Dataset records

______

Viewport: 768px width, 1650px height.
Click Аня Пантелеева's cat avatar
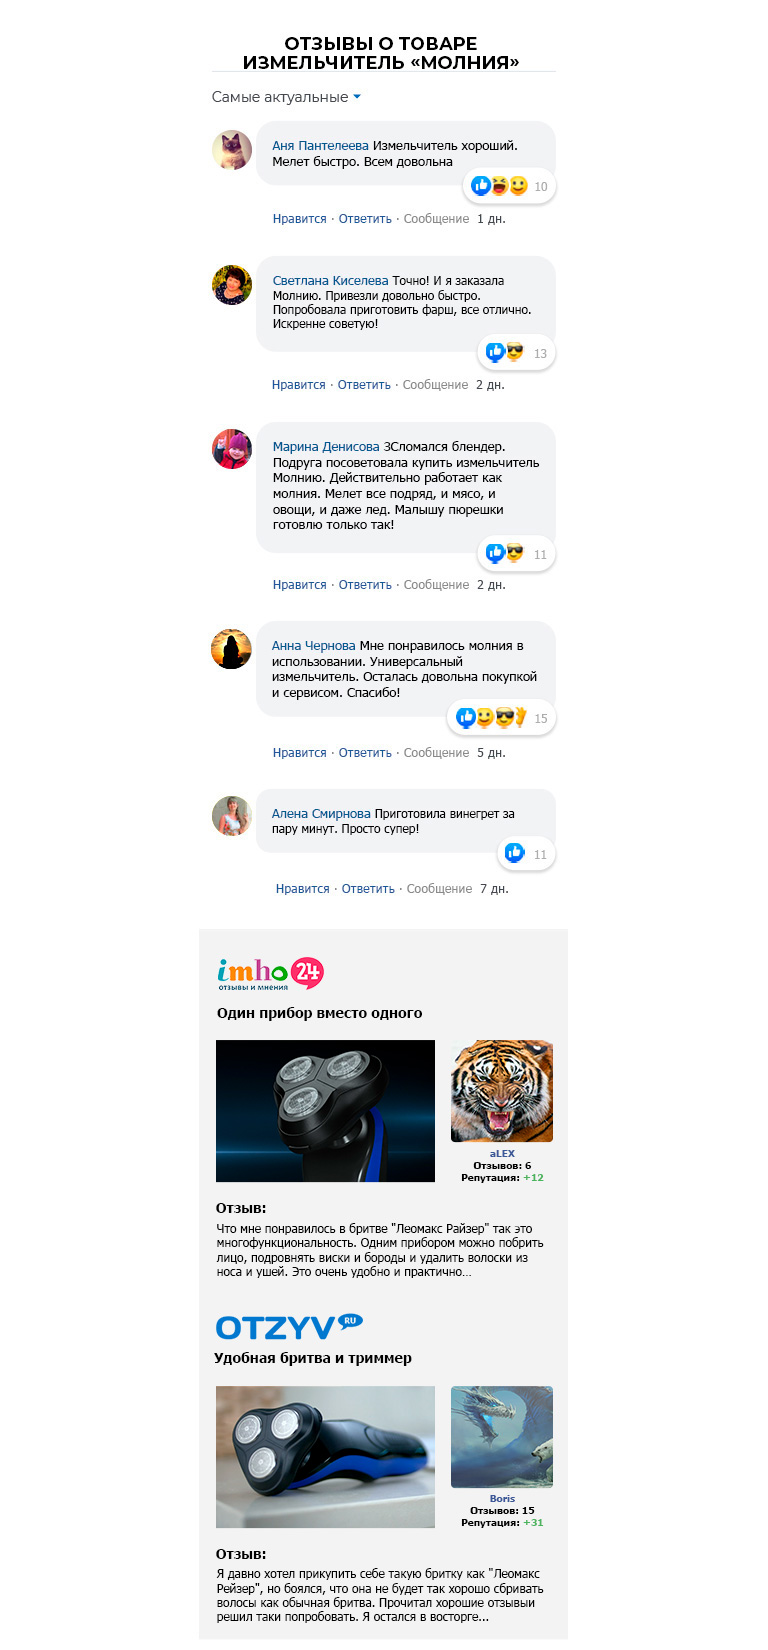point(232,150)
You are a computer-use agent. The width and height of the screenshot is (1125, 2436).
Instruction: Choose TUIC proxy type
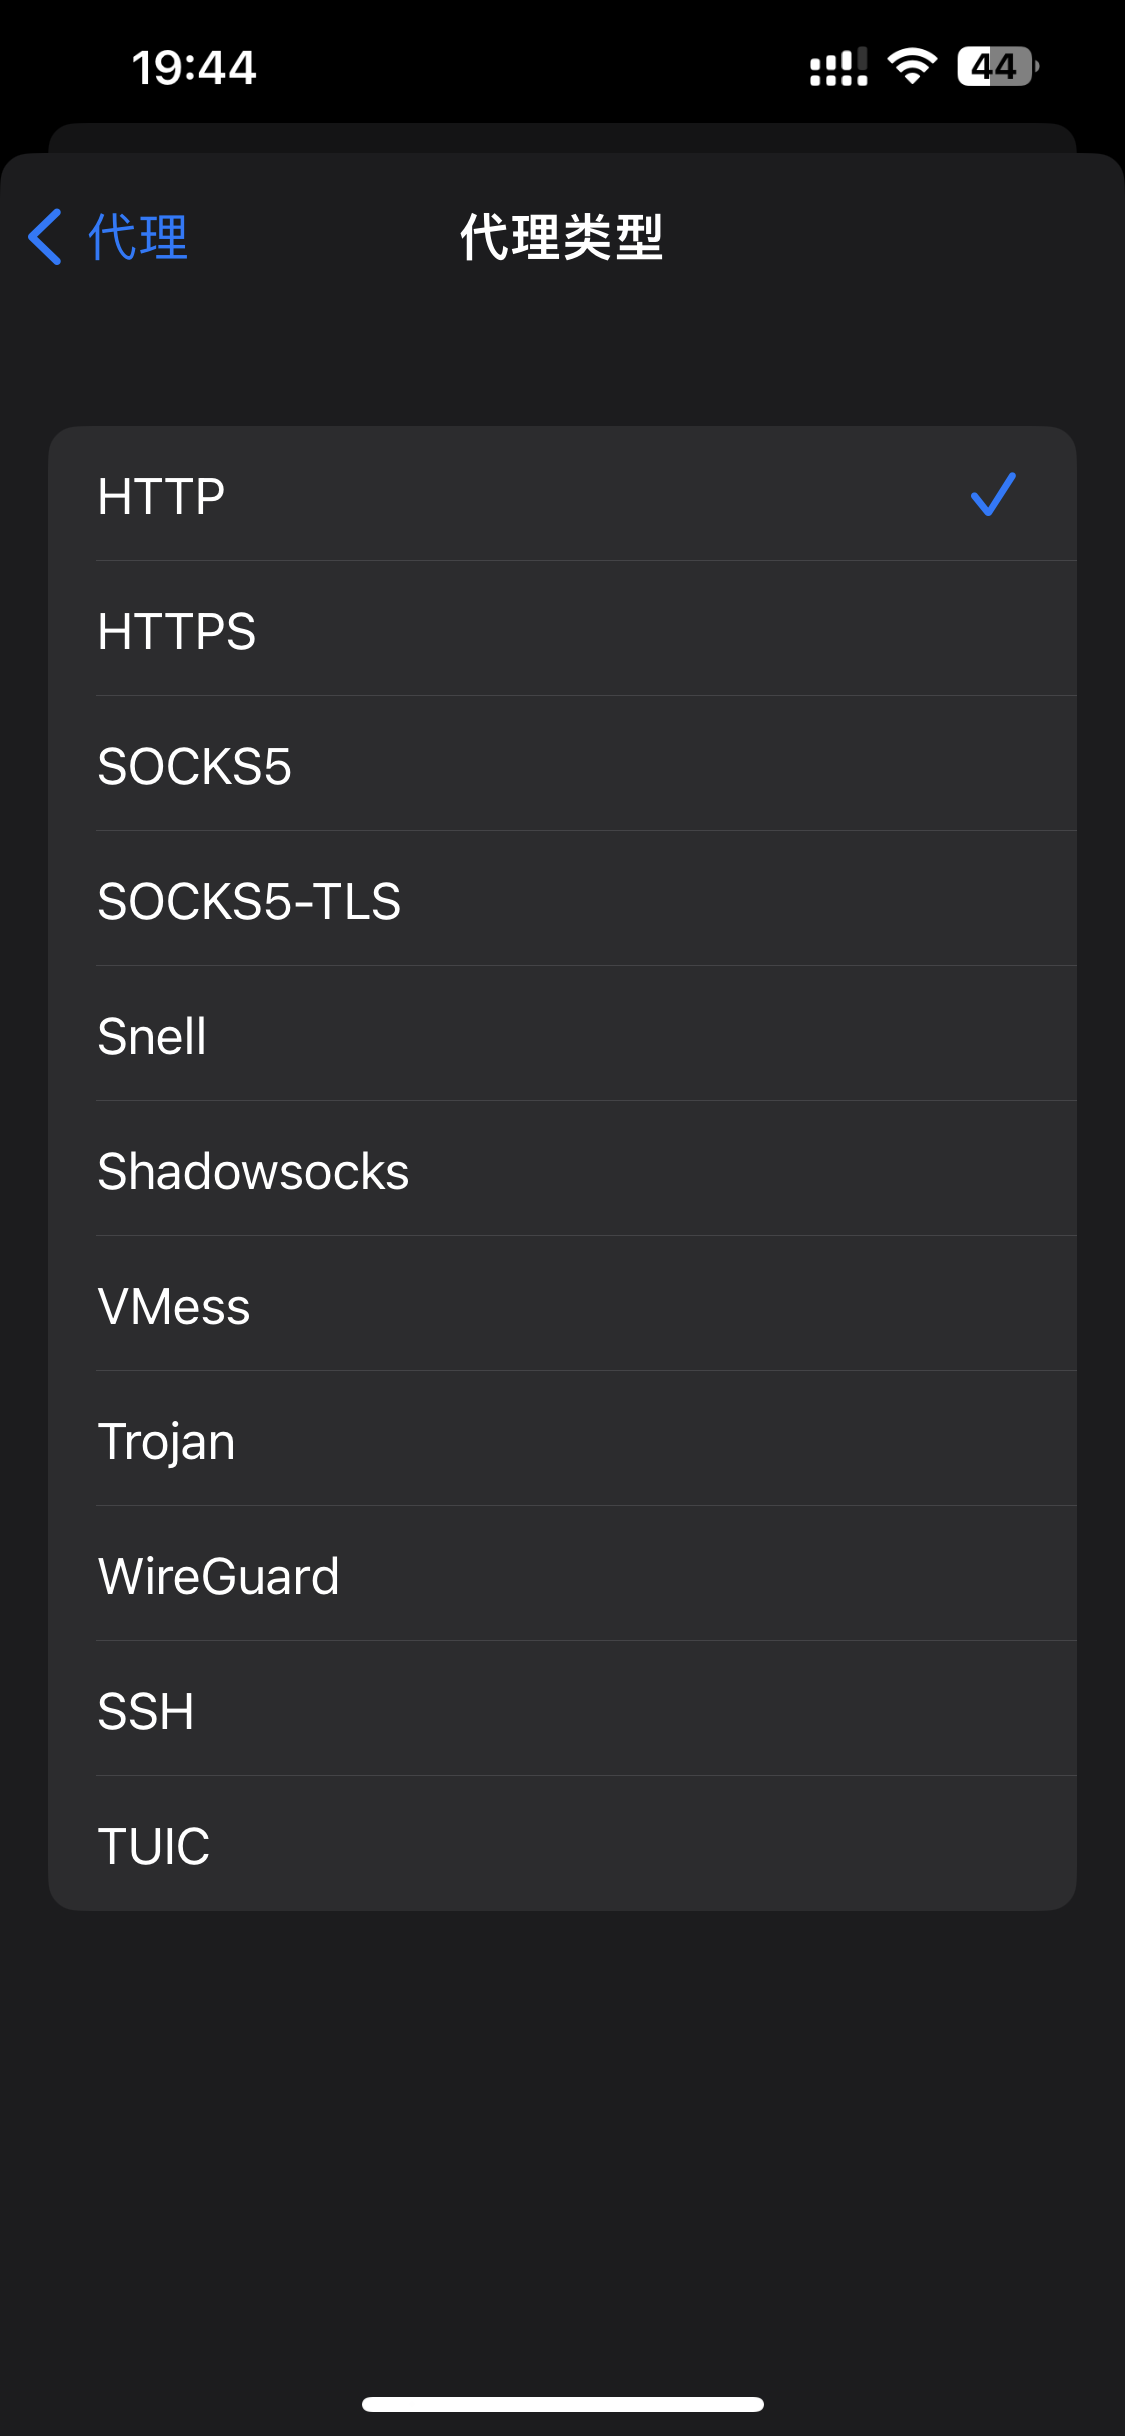pyautogui.click(x=561, y=1845)
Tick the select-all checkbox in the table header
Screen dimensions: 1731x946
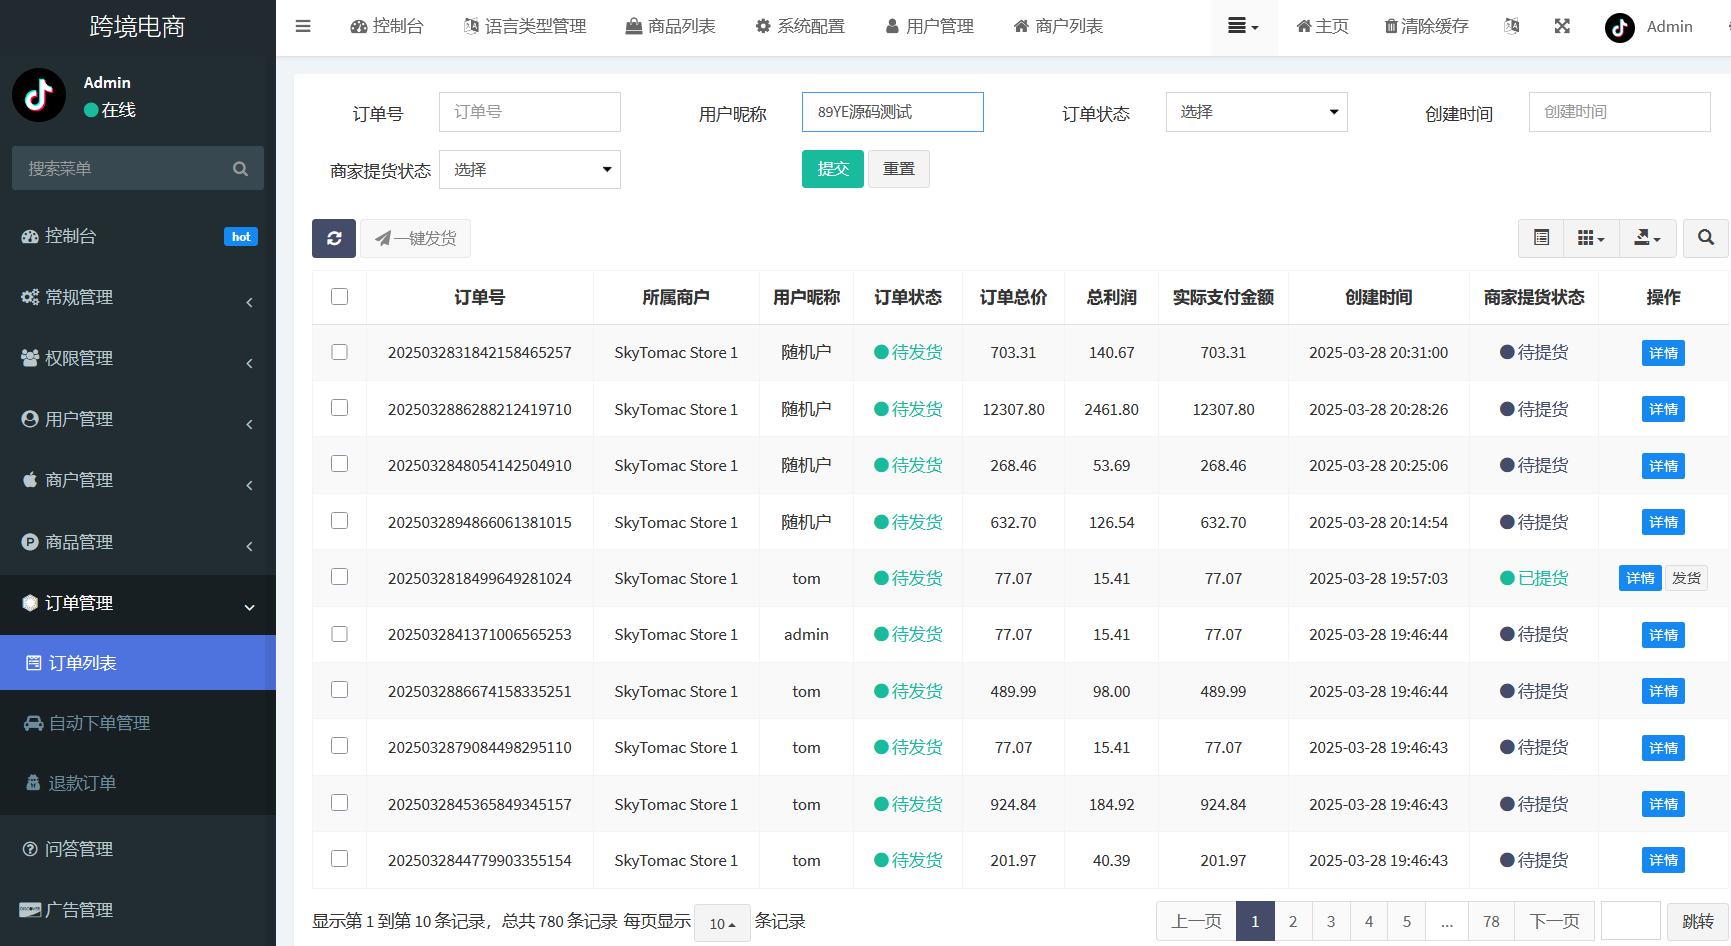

______

Prompt: Lines holding the word "width" should be counted across the entries; state only how many there are.

Your solution: 2